NEW YORK — The majority of New Yorkers found smoking marijuana in public will soon receive a summons instead of being arrested, Mayor Bill de Blasio said Tuesday.
Police will shift their enforcement of marijuana laws by Sept. 1. It will help reduce marijuana arrests by about 10,000 per year.
“Nobody’s destiny should hinge on a minor non-violent offense,” de Blasio said. “Neighborhood policing has helped to bring officers and community together, but we still have more work to do to right the wrongs in the criminal justice system. This new policy will help reduce unnecessary arrests, while making our city fairer and safer."
While most people caught smoking marijuana in public will receive a criminal summons, officers will still arrest those with prior arrests for violent crimes, parolees, driver and some others under the new policy.
Those individuals who are given summonses will have to go to court and pay a $100 fine.
The city's announcement comes one month after the NYPD formed a working group to review the department’s marijuana enforcement across demographics.
Data shows marijuana arrests disproportionately impact communities of color. Last year, 86 percent of those arrested for low-level marijuana possession were black and Hispanic.

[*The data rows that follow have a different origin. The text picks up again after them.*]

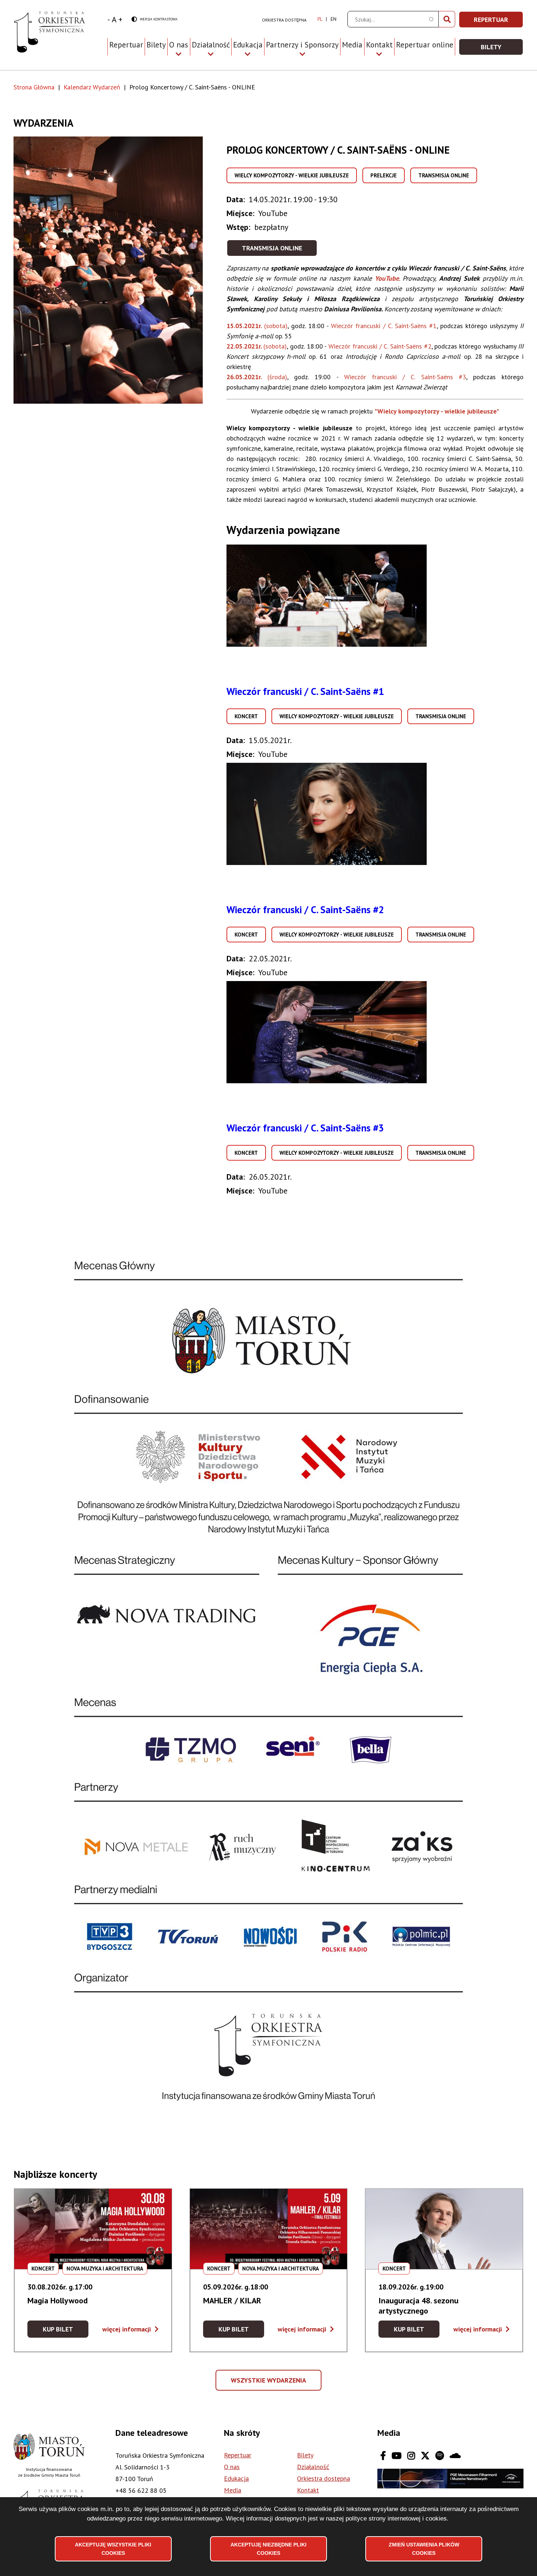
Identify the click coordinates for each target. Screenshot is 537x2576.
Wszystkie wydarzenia (269, 2383)
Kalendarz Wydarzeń (92, 87)
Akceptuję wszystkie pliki (113, 2549)
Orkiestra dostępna (284, 20)
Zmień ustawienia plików (424, 2549)
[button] (120, 270)
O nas (232, 2466)
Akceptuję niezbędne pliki (268, 2549)
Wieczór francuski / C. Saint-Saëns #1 (305, 691)
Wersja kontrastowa (155, 19)
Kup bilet (65, 2331)
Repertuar (126, 45)
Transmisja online (272, 248)
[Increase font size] (120, 19)
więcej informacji (130, 2329)
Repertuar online (424, 45)
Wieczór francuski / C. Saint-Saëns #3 (305, 1128)
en (333, 19)
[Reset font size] (114, 19)
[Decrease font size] (108, 19)
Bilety (156, 45)
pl (319, 19)
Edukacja (236, 2478)
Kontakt (308, 2490)
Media (352, 45)
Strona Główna (34, 87)
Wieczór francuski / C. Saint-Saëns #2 (305, 909)
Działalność (313, 2466)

“We know that it is not productive to arrest people who have no prior criminal history,” Police Commissioner James O’Neill said. “In fact, it hampers our efforts to build trust and strengthen relationships with the people we serve, and it does nothing to further the NYPD’s mission of ridding our streets of those responsible for violence and disorder. Issuing summonses for marijuana offenses that do not directly affect public safety will allow our officers to do their jobs effectively and safely, and in a way that always promotes public safety and quality of life for all New Yorkers.”
Manhattan's district attorney had already announced that his office will stop prosecuting most low-level marijuana cases on Aug. 1.
The state's top health official said Monday that a report on marijuana will recommend legalization. Lawmakers are scheduled to adjourn for the year this week, suggesting it'll be 2019 at the earliest before the issue is considered.